We have used the word "word" in talking about LUs. The reality is actually rather complex. When we say that the word "bake" is polysemous, we mean that the lemma "bake.v" (which has the word-forms "bake", "bakes", "baked", and "baking") is linked to three different frames:
These constitute three different LUs, with different definitions.
Multiword expressions such as "given name" and hyphenated words like "shut-eye" can also be LUs. Idiomatic phrases such as "middle of nowhere" and "give the slip (to)" are also defined as LUs in the appropriate frames ("Isolated_places" and "Evading", respectively), and their internal structure is not analyzed.
Framenet provides multiple annotated examples of each sense of a word (i.e. each LU). Moreover, the set of examples (approximately 20 per LU) illustrates all of the combinatorial possibilities of the lexical unit.
Each LU is linked to a Frame, and hence to the other words which evoke that Frame. This makes the FrameNet database similar to a thesaurus, grouping together semantically similar words.
In the simplest case, frame-evoking words are verbs such as "fried" in:
"Matilde fried the catfish in a heavy iron skillet."
Sometimes event nouns may evoke a Frame. For example, "reduction" evokes "Cause_change_of_scalar_position" in:
"...the reduction of debt levels to $665 million from $2.6 billion."
Adjectives may also evoke a Frame. For example, "asleep" may evoke the "Sleep" frame as in:
"They were asleep for hours."
Many common nouns, such as artifacts like "hat" or "tower", typically serve as dependents rather than clearly evoking their own frames.
Details for a specific lexical unit can be obtained using this class's lus() function, which takes an optional regular expression pattern that will be matched against the name of the lexical unit:
>>> from pprint import pprint >>> from nltk.corpus import framenet as fn >>> len(fn.lus()) 11829 >>> pprint(fn.lus(r'(?i)a little')) [<lu ID=14744 name=a little bit.adv>, <lu ID=14733 name=a little.n>, ...]

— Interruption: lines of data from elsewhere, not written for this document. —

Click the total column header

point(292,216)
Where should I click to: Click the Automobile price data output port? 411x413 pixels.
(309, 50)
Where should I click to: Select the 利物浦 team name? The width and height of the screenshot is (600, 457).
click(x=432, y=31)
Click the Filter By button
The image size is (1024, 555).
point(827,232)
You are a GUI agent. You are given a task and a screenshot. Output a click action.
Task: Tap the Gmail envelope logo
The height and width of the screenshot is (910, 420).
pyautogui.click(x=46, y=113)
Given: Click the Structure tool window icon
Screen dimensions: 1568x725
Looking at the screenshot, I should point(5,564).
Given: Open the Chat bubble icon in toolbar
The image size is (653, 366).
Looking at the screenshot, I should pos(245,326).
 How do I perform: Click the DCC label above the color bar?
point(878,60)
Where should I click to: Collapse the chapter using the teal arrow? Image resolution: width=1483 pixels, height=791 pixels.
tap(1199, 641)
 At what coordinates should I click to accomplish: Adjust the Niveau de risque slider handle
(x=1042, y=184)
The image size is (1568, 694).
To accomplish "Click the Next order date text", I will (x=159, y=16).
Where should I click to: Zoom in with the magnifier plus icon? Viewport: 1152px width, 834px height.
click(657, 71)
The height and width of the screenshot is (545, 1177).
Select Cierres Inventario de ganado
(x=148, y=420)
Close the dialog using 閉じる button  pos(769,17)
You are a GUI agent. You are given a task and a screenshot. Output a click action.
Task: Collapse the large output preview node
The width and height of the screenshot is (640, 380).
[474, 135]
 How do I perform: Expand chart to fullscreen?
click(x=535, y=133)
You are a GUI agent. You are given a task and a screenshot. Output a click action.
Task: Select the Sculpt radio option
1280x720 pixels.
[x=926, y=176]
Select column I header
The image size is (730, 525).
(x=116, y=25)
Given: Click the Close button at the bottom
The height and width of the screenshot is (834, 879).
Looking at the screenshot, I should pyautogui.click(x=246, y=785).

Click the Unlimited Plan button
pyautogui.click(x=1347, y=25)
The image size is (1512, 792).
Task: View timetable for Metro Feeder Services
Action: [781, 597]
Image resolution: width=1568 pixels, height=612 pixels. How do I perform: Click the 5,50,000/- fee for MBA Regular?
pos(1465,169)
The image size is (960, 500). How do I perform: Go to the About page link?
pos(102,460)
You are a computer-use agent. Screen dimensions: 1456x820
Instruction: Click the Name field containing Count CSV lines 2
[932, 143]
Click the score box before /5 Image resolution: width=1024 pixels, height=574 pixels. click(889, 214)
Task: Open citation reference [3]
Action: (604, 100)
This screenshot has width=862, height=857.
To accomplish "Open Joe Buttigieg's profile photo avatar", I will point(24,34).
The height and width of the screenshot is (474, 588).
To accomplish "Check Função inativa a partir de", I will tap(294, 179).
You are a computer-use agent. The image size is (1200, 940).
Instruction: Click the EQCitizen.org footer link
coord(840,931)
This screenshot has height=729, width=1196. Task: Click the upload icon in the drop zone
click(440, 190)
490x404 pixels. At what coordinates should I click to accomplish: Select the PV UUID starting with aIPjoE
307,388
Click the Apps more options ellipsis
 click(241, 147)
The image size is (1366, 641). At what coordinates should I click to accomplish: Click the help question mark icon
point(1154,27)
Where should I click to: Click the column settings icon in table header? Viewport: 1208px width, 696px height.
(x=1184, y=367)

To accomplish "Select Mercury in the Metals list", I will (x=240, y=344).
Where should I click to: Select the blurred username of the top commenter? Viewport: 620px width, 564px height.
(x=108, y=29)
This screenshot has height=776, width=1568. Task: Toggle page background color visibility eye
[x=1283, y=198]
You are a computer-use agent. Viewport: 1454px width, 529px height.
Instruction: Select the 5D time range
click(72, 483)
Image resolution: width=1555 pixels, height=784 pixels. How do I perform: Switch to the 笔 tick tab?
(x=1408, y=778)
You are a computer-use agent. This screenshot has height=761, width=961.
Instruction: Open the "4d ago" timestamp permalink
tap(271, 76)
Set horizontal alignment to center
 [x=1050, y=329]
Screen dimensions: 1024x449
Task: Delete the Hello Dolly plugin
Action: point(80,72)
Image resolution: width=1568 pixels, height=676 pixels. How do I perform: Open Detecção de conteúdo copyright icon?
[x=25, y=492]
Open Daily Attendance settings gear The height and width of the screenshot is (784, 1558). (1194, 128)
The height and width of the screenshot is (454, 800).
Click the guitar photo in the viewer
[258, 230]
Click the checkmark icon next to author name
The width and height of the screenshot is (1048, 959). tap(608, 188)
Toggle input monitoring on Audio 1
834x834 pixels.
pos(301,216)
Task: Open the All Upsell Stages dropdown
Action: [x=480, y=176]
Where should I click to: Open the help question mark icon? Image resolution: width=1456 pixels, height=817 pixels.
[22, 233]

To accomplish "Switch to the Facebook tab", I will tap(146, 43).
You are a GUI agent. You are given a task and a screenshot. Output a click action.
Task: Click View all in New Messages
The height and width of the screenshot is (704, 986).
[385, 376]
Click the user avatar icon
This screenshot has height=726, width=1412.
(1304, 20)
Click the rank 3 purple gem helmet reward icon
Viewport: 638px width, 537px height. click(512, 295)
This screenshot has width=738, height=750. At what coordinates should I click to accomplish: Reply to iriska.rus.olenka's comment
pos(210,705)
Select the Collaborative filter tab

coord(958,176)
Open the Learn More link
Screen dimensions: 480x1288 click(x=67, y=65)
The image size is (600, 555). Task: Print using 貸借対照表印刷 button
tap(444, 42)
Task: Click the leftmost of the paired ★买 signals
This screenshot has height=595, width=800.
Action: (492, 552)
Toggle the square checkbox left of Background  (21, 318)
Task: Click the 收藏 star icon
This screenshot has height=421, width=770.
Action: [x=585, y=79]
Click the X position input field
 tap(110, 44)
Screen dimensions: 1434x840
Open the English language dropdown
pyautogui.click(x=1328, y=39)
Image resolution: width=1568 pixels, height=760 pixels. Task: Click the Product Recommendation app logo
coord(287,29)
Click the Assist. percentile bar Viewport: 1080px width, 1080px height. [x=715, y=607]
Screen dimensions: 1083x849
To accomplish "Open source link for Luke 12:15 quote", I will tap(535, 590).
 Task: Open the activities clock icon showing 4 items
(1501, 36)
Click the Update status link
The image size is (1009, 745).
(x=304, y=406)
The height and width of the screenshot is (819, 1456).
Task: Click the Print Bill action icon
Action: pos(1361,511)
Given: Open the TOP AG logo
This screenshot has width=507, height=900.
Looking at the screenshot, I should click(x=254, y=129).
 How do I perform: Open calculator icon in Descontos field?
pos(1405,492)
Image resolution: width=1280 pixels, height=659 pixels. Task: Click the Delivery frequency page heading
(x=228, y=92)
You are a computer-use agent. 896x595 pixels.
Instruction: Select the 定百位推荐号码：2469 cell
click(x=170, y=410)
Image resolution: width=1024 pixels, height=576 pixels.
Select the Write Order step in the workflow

You can obtain detailed information on a particular LU by calling the lu() function and passing in an LU's 'ID' number:
>>> from pprint import pprint >>> from nltk.corpus import framenet as fn >>> fn.lu(256).name 'foresee.v' >>> fn.lu(256).definition 'COD: be aware of beforehand; predict.' >>> fn.lu(256).frame.name 'Expectation' >>> fn.lu(256).lexemes[0].name 'foresee'
Note that LU names take the form of a dotted string (e.g. "run.v" or "a little.adv") in which a lemma preceeds the "." and a part of speech (POS) follows the dot. The lemma may be composed of a single lexeme (e.g. "run") or of multiple lexemes (e.g. "a little"). The list of POSs used in the LUs is:
v - verb n - noun a - adjective adv - adverb prep - preposition num - numbers intj - interjection art - article c - conjunction scon - subordinating conjunction
For more detailed information about the info that is contained in the dict that is returned by the lu() function, see the documentation on the lu() function.
The FrameNet corpus contains a small set of annotated documents. A list of these documents can be obtained by calling the documents() function:
>>> from pprint import pprint >>> from nltk.corpus import framenet as fn >>> docs = fn.documents() >>> len(docs) 78 >>> pprint(sorted(docs[0].keys())) ['ID', 'corpid', 'corpname', 'description', 'filename']
Detailed information about each sentence contained in each document can be obtained by calling the annotated_document() function and supplying the 'ID' number of the document. For detailed information about the info that is for each document, see the documentation on the annotated_document() function.